High Quality Groundwater Data Isn’t Always Easy or Cheap, But It Is Necessary

September 14, 2016 | Water in the West | Insights

By 
Janny Choy, Research Analyst, Water in the West

What does your Sonoma County Chardonnay have in common with your Paso Robles Syrah?  One likely answer is groundwater.  It takes about 75 gallons of water to grow grapes for one gallon of wine in the California North Coast region. Much more is needed in arid places like Paso Robles or the Central Valley. 

Groundwater’s importance to California extends far beyond wine grapes; it provides up to 60 percent of the total water supply in a dry year.  But after decades of groundwater reliance and insufficient recharge of water back into the ground, many such basins around California are overtapped.  It doesn’t help that groundwater is inherently hard to see, measure and understand. Passage of the Sustainable Groundwater Management Act (SGMA) in 2014 provided a framework to manage groundwater in California by requiring newly designated agencies to create plans to guide each groundwater basin to sustainability.  To implement SGMA, the California Department of Water Resources (DWR) recently released emergency regulations that will help local agencies shape the plans. 

But creating a good plan is only the start.  Monitoring is key to a successful outcome. One basic and crucial piece of information that must be gathered is groundwater elevations, or levels. Knowing if aquifer elevations are increasing, decreasing or stable, and where this is happening, alerts managers to the potential for a variety of problems and highlights where management efforts need to be focused. It is hard to overstate how fundamentally important groundwater levels data are to understanding aquifer health. 

DWR’s draft regulations underscore the importance of groundwater levels by calling for “a sufficient density of monitoring wells capable of collecting representative measurements through depth discrete perforated intervals to adequately characterize the potentiometric surface for each of the principal aquifers.”  This basically means having enough monitoring wells for each main aquifer in order to determine groundwater levels.  Understanding the health of each of the different aquifers in a system requires measuring each aquifer separately. This is what a dedicated monitoring well does: it is targeted and screened to a specific aquifer.

While simple in concept, developing a robust system of monitoring wells is not easy or cheap. Dedicated monitoring wells are expensive: one could easily run between $100,000 to $200,000.  Many groundwater basins in California have multiple aquifers at depth, which means that developing a dedicated monitoring well requires drilling separate wells “screened” or perforated to measure conditions for each aquifer. 

Factors such as geology, casing, well depth, and borehole diameter affect costs.  It is also more expensive to drill deeper wells: for example, the Water Replenishment District of Southern California’s ballpark estimates for drilling monitoring wells are $70 to $100 per foot for a well around 100 feet or less, $150 to $200 per foot for a 100 to 500 foot well, and $250 to $350 per foot for anything over 500 feet.  Other expenses such as land acquisition and permitting could increase the total significantly.

Given the expense of dedicated monitoring wells, many agencies cannot afford to have as many as they need to cover their management area. To address data gaps, many water agencies use production wells, or those developed for water supply, to monitor groundwater.  Domestic production wells such as those drilled for household use typically access one shallow aquifer.  Many larger municipal production wells access multiple aquifers in order to pump more water at once.
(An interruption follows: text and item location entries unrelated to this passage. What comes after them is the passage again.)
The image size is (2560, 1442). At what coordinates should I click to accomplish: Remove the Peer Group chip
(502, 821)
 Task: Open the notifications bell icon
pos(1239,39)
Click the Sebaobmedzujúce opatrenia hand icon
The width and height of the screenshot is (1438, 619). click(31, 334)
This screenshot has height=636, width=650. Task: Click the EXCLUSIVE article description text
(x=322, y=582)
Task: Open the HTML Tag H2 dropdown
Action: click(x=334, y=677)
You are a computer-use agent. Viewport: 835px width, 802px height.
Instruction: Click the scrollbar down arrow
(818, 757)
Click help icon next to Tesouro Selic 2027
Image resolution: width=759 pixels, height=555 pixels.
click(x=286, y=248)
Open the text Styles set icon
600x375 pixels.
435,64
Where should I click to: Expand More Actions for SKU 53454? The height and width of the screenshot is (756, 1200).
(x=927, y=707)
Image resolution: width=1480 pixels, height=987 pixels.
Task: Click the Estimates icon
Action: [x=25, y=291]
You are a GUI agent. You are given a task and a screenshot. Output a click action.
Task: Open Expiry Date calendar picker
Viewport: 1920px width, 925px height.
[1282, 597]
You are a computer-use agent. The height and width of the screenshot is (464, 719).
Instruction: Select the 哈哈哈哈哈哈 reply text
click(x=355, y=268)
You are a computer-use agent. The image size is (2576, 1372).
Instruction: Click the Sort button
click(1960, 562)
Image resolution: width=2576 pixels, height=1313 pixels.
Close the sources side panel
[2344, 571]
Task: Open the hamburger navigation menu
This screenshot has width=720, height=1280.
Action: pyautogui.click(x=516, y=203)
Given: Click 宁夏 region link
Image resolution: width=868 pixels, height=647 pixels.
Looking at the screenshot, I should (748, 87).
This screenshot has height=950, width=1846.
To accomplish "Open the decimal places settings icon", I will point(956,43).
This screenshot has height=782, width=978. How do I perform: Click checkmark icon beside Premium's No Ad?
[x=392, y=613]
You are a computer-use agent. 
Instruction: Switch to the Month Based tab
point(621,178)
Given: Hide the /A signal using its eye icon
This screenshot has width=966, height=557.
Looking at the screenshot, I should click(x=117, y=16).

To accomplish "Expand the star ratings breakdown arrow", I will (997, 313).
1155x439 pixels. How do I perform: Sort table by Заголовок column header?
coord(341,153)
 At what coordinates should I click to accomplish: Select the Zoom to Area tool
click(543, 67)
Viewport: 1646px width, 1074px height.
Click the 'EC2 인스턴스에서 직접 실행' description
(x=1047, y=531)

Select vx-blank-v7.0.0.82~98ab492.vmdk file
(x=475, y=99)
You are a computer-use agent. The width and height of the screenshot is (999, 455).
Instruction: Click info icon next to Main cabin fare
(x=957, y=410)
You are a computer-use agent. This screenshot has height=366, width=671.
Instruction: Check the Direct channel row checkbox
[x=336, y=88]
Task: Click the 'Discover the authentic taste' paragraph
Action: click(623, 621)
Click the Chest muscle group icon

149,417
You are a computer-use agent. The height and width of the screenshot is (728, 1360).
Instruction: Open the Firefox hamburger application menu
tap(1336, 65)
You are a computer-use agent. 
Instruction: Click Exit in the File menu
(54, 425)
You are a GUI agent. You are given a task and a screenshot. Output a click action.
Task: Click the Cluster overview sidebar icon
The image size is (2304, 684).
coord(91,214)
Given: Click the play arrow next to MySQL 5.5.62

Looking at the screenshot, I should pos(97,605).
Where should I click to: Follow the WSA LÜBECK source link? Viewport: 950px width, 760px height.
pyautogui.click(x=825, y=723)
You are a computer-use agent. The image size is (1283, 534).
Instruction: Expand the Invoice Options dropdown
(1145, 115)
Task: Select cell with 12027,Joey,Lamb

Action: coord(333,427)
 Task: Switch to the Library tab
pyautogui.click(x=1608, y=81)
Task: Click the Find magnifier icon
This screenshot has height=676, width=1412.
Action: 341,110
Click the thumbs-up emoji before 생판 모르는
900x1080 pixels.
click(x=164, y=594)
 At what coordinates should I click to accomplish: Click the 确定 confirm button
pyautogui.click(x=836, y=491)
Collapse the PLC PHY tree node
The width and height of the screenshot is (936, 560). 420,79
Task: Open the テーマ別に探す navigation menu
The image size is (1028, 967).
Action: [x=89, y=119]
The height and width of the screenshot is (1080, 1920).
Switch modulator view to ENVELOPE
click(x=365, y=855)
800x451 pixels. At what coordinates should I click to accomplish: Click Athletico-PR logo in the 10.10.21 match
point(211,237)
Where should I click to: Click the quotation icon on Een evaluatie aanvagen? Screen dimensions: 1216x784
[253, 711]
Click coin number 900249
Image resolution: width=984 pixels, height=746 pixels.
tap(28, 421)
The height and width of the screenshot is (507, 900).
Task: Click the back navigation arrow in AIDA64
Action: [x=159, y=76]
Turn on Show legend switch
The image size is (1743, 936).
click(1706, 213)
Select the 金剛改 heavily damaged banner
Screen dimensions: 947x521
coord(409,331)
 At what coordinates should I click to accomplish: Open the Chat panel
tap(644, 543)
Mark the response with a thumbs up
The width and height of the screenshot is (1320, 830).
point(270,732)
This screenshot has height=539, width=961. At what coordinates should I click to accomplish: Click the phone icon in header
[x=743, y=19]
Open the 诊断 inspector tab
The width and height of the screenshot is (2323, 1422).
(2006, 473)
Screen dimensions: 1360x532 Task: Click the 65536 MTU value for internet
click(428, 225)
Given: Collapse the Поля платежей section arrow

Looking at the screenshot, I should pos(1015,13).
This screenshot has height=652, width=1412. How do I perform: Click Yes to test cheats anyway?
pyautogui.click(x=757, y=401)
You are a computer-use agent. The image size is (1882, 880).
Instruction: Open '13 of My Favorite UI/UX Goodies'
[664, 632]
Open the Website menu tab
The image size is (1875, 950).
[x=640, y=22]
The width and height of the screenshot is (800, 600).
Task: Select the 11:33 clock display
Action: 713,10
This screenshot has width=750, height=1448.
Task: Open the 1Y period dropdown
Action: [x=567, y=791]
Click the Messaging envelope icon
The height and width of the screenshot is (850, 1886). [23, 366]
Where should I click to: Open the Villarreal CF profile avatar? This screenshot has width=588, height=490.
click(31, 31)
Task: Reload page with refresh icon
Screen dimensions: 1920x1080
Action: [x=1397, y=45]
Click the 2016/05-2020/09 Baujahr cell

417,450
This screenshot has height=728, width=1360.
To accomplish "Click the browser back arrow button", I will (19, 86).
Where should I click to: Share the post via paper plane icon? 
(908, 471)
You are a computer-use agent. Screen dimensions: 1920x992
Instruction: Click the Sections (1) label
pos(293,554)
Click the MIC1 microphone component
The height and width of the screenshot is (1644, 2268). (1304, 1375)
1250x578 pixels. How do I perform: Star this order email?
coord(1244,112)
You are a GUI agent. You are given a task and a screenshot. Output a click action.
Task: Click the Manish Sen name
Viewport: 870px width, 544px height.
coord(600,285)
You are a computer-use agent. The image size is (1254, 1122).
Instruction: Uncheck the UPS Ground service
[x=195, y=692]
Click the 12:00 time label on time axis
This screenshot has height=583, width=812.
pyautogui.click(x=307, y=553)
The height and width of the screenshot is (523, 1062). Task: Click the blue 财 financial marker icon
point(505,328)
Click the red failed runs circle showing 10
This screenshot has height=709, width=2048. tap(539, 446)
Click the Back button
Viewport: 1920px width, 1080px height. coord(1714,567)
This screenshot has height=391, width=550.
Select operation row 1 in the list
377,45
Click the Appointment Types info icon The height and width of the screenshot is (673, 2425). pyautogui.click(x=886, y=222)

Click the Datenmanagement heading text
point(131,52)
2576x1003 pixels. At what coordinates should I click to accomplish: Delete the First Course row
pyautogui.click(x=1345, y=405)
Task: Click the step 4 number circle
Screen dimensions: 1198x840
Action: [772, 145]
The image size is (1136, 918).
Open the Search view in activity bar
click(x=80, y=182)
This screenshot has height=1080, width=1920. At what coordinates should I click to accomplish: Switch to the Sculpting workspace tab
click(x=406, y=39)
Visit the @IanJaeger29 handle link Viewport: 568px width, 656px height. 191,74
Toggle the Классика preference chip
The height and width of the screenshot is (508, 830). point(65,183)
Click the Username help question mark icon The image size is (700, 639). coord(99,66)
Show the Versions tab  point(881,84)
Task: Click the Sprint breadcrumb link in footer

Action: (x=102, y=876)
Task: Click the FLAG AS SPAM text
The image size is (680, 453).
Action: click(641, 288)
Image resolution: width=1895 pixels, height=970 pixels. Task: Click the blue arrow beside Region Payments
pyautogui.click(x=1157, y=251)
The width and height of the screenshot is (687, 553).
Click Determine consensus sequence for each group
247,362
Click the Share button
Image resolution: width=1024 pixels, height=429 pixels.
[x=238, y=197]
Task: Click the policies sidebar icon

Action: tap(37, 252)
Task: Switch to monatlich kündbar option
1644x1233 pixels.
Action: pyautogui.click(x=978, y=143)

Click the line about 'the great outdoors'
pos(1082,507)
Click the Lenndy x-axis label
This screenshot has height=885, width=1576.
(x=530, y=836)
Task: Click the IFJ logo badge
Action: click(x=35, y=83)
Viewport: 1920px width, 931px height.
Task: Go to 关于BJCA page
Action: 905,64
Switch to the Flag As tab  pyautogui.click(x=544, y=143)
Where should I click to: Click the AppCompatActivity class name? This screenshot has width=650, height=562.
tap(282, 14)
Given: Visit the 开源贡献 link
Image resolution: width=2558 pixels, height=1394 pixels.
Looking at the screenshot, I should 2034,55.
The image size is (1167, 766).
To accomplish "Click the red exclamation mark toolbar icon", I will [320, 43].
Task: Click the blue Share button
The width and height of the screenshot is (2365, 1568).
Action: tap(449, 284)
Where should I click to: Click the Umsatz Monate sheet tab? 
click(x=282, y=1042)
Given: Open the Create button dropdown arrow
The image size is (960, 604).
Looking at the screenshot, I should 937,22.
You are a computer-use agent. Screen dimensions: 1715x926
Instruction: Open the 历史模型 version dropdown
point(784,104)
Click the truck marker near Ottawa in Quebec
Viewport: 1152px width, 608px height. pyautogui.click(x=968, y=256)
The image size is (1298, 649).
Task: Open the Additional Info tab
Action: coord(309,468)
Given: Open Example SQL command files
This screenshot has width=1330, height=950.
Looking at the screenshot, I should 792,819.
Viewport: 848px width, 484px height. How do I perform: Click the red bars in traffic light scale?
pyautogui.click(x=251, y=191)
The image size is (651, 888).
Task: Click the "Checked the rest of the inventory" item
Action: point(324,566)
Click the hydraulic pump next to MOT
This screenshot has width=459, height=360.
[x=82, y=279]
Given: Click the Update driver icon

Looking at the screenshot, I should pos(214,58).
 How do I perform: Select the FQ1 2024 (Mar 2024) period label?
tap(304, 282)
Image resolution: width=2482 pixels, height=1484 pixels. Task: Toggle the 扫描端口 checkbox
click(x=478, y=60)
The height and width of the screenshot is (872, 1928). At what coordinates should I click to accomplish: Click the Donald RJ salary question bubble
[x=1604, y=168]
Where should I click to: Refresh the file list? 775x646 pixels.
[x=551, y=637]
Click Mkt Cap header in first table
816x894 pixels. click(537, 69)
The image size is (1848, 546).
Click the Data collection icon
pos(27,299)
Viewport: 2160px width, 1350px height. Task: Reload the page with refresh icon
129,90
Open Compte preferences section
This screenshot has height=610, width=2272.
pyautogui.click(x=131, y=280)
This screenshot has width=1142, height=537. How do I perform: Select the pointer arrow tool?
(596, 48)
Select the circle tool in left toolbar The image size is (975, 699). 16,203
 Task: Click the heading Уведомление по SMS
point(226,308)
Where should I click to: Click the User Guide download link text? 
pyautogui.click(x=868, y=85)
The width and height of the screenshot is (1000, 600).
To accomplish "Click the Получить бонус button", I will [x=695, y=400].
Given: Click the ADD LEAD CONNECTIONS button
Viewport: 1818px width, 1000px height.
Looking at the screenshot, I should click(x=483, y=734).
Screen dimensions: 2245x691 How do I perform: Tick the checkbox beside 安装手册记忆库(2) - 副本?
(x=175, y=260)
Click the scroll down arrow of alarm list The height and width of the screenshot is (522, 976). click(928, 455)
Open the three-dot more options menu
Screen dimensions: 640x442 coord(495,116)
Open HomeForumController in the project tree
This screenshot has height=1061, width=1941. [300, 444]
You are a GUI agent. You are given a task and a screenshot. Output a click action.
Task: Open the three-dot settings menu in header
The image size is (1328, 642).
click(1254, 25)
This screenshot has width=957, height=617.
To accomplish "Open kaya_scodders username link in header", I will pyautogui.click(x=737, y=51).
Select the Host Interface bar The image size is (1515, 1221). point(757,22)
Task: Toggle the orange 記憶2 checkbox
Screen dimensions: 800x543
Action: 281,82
Recently released results from a survey of investigated local groundwater data collection practices conducted by Tara Moran and others at Stanford University found that monitoring wells account for only about a quarter of the wells used in groundwater monitoring networks, with the majority of monitoring done using production wells.  Of concern is the fact that 12 percent of monitoring networks do not have a single dedicated monitoring well.

While production wells can be a useful component in a groundwater monitoring program, results from these wells have their limitations and may be misleading. Because production wells are intended to maximize water production, they can be screened across multiple aquifers.  Measured groundwater levels (or water quality data, for that matter) could then be indicative of conditions across all the aquifers, rather than of a single aquifer.  Production wells that are screened across multiple aquifers are most useful for monitoring when their data can be correlated with nearby dedicated monitoring wells.  

On an even more basic level, sometimes production wells are missing basic information such as well depth or geology to indicate what aquifers the well is tapped into.  Data from these wells are typically qualified, such as being assigned a lower weight when used in groundwater models. Or they may be discarded when more accuracy is desired. 

While the gold standard for obtaining aquifer-specific groundwater levels is through the use of targeted, short-screened dedicated monitoring wells, production wells are already a vital (or the only) part of many local water agencies’ monitoring programs. Given that many water agencies currently have very limited information about their groundwater systems, it makes sense to start with any information they can get, such as data from production wells, while prioritizing investment in dedicated monitoring wells.  Developing a comprehensive groundwater monitoring network will take time; however, resources such as grant funding from the state will help expedite this process.